Facilitate a Meeting

A meeting facilitator is person responsible for leading a meeting. In essence, the facilitator's purpose is to ensure that the meeting runs smoothly from organization, to start, to finish. A well facilitated meeting should ensure that all the goals of the meeting are met by its conclusion. Thus, a good facilitator will ensure that all attendees understand the purpose of the meeting, make sure all attendees needs are met, make sure the meeting flows smoothly, and ensure full participation.[1]

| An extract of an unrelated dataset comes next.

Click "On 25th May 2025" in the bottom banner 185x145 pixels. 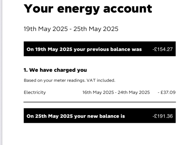click(50, 116)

Part 1 of 3: Laying the Groundwork for a Successful Meeting

  1. Preparation is key so start with an agenda. While a facilitator should blend into meetings and make their job look easy, it is crucial that they prepare extensively for meetings. Start with writing an Agenda. A good agenda will include key points about the meeting as well as provide adequate detail so that attendees know where to be and what to expect.[2]
    • Note the start and end times of sessions, as well as realistic time limits for each session, to ensure that the meeting will run on time.
    • Select topics that impact upon everyone attending the meeting. Try to get input from those attending the meeting about the topics that warrant discussion.
    • Try posing the topics as questions that need answering to stimulate dialogue in the meeting.
    • Note what the purpose of discussion is. Is it for information, to solve a problem, or to make a decision?
    • Specify how attendees should prepare for the meeting.
  2. Plan the invitation list. This requires a delicate balance. If there are too few or too many people in attendance you run the risk of an unproductive meeting. You will want to invite only people who will help you reach the goal of the meeting.[3] Ask yourself the following.
    • Who are the key decision makers on the issue?
    • Who is most knowledgable about the information being discussed?
    • Who has a vested interest in the topics?
    • Who will have to implement any decisions that are made?
    • Some experts suggest 8 people be invited to meetings where a decision needs to be made. By contrast, they suggest 18 people when the purpose of the meeting is to brainstorm.
  3. Send out the invitations via email. Sending an email is the easiest way to invite your attendees. Your email should provide a brief introduction to the meeting. It should also include the date, time, and possibly an RSVP deadline. The agenda should be attached to the email.
    • Requiring an RSVP is optional, but it will allow you to prepare a proper amount of materials for all participants.
  4. Start to think about what a good facilitator does. By reflecting on what a facilitator does during a meeting, you will be in a good position to know what is expected of you when it is your turn to perform the job. A good facilitator will have a number of traits that helps him or her manage time, people and different opinions. It is best to develop these traits early.[4]
    • Value people and their ideas. A good facilitator will insert his or her own complements after an attendee has presented an idea. Say something like "thank you Samantha, those are very useful points that help us think about the issue in a different way." By doing this, you will not only ensure that each person and idea is heard, but that others will be confident about speaking up.
    • Be able to think on your toes. You will have to respond to a number of different situations during meetings. You need to think and respond quickly to these different situations. For example, if someone provides meaningful advice be quick to praise them and immediately look for another attendee who is seeking to build on that line of thought. If someone raises a bad point that is off topic however, do your best to highlight the good in the comment and search for another attendee who will build on what you thought was good.
    • Be well spoken. It is important that everyone in the room understand you. You will want to speak in a reasonable volume so that everyone can hear; do not mutter or mumble! Use jargon only if everyone at the meeting is familiar with the terminology.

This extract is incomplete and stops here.